Rubio: Obama being played by Putin
Sen. Marco Rubio (R-Fla.) said Saturday that President Obama has not done enough to deter Russian President Vladimir Putin from invading Ukraine, calling for a tougher response from Washington.
“President Obama talks tough about Vladimir Putin,” Rubio said in the weekly Republican address. “But his actions have not gone far enough to change Putin’s calculation that the benefits of his aggression outweigh the costs.”
{mosads}The Florida lawmaker and potential 2016 presidential hopeful, said that Putin’s invasion of Ukraine is a “clear challenge” to the principles of a Democratic society. But he said he was disappointed by the weak response from the Obama administration.
President Obama was also criticized by Republicans for his handling of the civil war in Syria and, more recently, the nuclear crisis in Iran.
“The problem is that President Obama doesn’t seem to understand this,” Rubio said. “Instead of shaping world events, he has often simply reacted to them. And instead of a foreign policy based on strategy, his foreign policy is based on politics.”
Rubio called on Obama to support a Republican bill that would increase sanctions against Russia and provide Ukraine with military assistance.
“It would impose tough new sanctions on sectors of Putin’s economy and on President Putin and his cronies,” Rubio said.
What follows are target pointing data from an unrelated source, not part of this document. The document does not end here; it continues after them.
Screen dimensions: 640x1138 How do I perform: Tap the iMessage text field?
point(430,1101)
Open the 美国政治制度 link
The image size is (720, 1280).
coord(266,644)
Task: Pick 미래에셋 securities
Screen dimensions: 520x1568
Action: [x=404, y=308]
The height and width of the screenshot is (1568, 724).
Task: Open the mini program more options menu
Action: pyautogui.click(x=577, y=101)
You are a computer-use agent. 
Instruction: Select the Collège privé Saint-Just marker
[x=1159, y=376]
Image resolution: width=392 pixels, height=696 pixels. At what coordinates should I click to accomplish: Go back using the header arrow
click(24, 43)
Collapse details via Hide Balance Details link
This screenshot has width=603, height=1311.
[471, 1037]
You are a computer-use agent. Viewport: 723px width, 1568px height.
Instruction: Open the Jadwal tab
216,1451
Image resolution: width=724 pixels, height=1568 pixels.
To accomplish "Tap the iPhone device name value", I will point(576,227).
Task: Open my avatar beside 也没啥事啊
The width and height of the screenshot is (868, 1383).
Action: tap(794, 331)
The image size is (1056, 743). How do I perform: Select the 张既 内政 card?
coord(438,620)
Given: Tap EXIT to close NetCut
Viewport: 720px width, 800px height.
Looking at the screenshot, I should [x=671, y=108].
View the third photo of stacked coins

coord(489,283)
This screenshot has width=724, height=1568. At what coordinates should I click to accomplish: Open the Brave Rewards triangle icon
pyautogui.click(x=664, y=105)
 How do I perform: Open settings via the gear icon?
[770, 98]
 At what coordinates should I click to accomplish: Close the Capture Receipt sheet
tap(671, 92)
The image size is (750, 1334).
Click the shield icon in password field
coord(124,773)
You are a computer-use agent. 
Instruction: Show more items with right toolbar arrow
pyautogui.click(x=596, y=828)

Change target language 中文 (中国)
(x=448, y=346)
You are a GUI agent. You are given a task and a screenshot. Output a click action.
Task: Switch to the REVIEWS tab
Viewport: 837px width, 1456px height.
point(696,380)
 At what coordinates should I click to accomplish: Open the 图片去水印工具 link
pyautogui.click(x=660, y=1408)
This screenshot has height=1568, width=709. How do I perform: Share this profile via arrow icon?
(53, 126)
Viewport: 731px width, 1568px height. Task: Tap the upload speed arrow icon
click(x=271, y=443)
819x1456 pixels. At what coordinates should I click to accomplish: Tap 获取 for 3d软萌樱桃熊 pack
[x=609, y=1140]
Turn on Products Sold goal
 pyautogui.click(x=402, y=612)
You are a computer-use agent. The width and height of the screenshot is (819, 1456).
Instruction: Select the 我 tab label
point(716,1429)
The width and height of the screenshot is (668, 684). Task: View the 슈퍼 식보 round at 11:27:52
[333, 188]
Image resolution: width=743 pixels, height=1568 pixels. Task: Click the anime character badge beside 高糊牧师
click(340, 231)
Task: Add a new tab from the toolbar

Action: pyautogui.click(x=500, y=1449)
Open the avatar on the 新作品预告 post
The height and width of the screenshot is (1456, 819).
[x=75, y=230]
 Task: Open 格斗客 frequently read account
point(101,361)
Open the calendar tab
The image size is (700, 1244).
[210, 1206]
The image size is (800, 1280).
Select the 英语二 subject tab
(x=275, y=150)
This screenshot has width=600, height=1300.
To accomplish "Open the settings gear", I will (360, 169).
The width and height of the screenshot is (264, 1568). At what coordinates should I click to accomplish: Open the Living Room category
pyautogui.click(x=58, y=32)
The bill would also allow more U.S. natural gas exports to Europe, in order to free the continent of its dependence on Russian gas, Rubio added.
He said the U.S. should defend the values of freedom and human rights in countries such as Ukraine, as well as protect domestic interests to increase trade.
“In order to further freedom and prosperity, the Ukrainian people decided to create stronger economic ties with the West,” Rubio said. “But Putin decided he would not allow that. And when his efforts to bully the Ukrainian people failed, he invaded Crimea. And now, Russian-backed forces continue to promote unrest in Eastern Ukraine.”
“Some ask, ‘Why is this our problem?’ Well, because we cannot allow the precedent to be set that in order to engage the West in trade and commerce, smaller nations must first seek the permission of their more powerful neighbors,” he added.